### What is being asked
Here is a block of records. Copy every one of them exactly.

### Provided records
========================================================================

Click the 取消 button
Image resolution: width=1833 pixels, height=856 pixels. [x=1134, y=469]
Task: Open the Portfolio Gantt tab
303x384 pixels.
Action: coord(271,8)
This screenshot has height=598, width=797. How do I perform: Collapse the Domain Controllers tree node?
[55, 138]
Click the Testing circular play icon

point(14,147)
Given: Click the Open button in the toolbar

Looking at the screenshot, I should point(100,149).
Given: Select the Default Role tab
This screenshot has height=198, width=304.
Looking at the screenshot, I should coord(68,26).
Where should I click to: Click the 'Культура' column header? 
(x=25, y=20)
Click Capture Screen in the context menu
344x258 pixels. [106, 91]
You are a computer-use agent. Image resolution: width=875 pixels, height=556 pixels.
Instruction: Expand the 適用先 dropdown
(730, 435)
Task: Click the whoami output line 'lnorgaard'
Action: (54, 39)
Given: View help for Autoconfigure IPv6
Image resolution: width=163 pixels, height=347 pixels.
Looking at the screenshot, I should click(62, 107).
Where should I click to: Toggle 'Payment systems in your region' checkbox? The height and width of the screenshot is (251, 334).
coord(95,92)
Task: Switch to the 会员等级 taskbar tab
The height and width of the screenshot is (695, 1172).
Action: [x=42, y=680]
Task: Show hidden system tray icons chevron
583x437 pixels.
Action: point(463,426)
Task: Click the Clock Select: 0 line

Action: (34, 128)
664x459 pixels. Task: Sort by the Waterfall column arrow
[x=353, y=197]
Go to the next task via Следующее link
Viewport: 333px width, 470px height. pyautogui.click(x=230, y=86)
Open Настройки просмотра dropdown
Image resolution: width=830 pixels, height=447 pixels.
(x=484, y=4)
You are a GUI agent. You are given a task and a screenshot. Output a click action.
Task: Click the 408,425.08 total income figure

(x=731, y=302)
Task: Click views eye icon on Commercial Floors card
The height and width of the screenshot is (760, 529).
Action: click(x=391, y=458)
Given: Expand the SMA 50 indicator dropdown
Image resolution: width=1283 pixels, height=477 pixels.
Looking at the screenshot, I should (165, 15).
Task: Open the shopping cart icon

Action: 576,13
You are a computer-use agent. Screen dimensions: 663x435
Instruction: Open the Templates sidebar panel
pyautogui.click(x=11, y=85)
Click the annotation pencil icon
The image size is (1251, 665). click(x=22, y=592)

========================================================================

### Answer for the task
Click the 取消 button
Image resolution: width=1833 pixels, height=856 pixels. [x=1134, y=469]
Task: Open the Portfolio Gantt tab
303x384 pixels.
Action: coord(271,8)
This screenshot has height=598, width=797. How do I perform: Collapse the Domain Controllers tree node?
[55, 138]
Click the Testing circular play icon

point(14,147)
Given: Click the Open button in the toolbar

Looking at the screenshot, I should point(100,149).
Given: Select the Default Role tab
This screenshot has height=198, width=304.
Looking at the screenshot, I should coord(68,26).
Where should I click to: Click the 'Культура' column header? 
(x=25, y=20)
Click Capture Screen in the context menu
344x258 pixels. [106, 91]
You are a computer-use agent. Image resolution: width=875 pixels, height=556 pixels.
Instruction: Expand the 適用先 dropdown
(730, 435)
Task: Click the whoami output line 'lnorgaard'
Action: (54, 39)
Given: View help for Autoconfigure IPv6
Image resolution: width=163 pixels, height=347 pixels.
Looking at the screenshot, I should click(62, 107).
Where should I click to: Toggle 'Payment systems in your region' checkbox? The height and width of the screenshot is (251, 334).
coord(95,92)
Task: Switch to the 会员等级 taskbar tab
The height and width of the screenshot is (695, 1172).
Action: [x=42, y=680]
Task: Show hidden system tray icons chevron
583x437 pixels.
Action: point(463,426)
Task: Click the Clock Select: 0 line

Action: (34, 128)
664x459 pixels. Task: Sort by the Waterfall column arrow
[x=353, y=197]
Go to the next task via Следующее link
Viewport: 333px width, 470px height. pyautogui.click(x=230, y=86)
Open Настройки просмотра dropdown
Image resolution: width=830 pixels, height=447 pixels.
(x=484, y=4)
You are a GUI agent. You are given a task and a screenshot. Output a click action.
Task: Click the 408,425.08 total income figure

(x=731, y=302)
Task: Click views eye icon on Commercial Floors card
The height and width of the screenshot is (760, 529).
Action: click(x=391, y=458)
Given: Expand the SMA 50 indicator dropdown
Image resolution: width=1283 pixels, height=477 pixels.
Looking at the screenshot, I should (165, 15).
Task: Open the shopping cart icon

Action: 576,13
You are a computer-use agent. Screen dimensions: 663x435
Instruction: Open the Templates sidebar panel
pyautogui.click(x=11, y=85)
Click the annotation pencil icon
The image size is (1251, 665). click(x=22, y=592)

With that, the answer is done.